:: What the task requires ::
Copy out all lines of the records in which the word "header" appears.
──────── Input data
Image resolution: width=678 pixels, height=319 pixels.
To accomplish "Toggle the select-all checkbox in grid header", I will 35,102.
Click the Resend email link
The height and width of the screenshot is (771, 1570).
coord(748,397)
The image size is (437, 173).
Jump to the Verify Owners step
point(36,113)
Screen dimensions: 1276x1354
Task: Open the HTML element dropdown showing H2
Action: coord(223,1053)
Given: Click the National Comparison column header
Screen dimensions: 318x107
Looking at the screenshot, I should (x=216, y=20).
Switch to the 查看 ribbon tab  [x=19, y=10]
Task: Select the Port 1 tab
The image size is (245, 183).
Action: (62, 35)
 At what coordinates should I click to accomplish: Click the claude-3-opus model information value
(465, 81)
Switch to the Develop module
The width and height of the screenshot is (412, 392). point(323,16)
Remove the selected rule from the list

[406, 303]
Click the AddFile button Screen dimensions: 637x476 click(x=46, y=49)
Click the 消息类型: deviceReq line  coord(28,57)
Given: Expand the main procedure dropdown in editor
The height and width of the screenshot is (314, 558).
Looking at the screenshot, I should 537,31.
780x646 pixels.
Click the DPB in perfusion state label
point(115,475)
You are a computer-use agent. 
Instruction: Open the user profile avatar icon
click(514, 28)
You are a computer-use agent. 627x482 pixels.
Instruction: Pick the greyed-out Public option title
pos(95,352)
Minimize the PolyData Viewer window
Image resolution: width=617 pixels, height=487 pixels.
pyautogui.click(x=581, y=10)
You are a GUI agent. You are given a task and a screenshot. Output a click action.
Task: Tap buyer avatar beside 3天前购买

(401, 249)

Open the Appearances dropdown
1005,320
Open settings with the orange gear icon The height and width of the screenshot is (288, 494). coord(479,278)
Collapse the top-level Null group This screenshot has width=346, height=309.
────────────────
:: Expected answer ::
To accomplish "Toggle the select-all checkbox in grid header", I will 35,102.
Given: Click the National Comparison column header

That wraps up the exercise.